Work item: Reproduce the data in full, exactly as it appears.

Given data:
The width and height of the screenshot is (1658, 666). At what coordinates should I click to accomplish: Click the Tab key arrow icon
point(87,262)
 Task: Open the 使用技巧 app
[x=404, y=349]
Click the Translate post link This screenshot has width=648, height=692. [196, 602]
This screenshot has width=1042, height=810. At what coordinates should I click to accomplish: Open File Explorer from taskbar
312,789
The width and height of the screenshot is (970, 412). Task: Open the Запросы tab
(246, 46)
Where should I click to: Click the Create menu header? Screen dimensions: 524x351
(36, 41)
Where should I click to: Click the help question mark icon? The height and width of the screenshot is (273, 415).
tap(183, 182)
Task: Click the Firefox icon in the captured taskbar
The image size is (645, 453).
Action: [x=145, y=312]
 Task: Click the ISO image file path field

Reply to the exercise:
The width and height of the screenshot is (1658, 666). At what coordinates should I click to accomplish: Click the Tab key arrow icon
point(87,262)
 Task: Open the 使用技巧 app
[x=404, y=349]
Click the Translate post link This screenshot has width=648, height=692. [196, 602]
This screenshot has width=1042, height=810. At what coordinates should I click to accomplish: Open File Explorer from taskbar
312,789
The width and height of the screenshot is (970, 412). Task: Open the Запросы tab
(246, 46)
Where should I click to: Click the Create menu header? Screen dimensions: 524x351
(36, 41)
Where should I click to: Click the help question mark icon? The height and width of the screenshot is (273, 415).
tap(183, 182)
Task: Click the Firefox icon in the captured taskbar
The image size is (645, 453).
Action: [x=145, y=312]
 Task: Click the ISO image file path field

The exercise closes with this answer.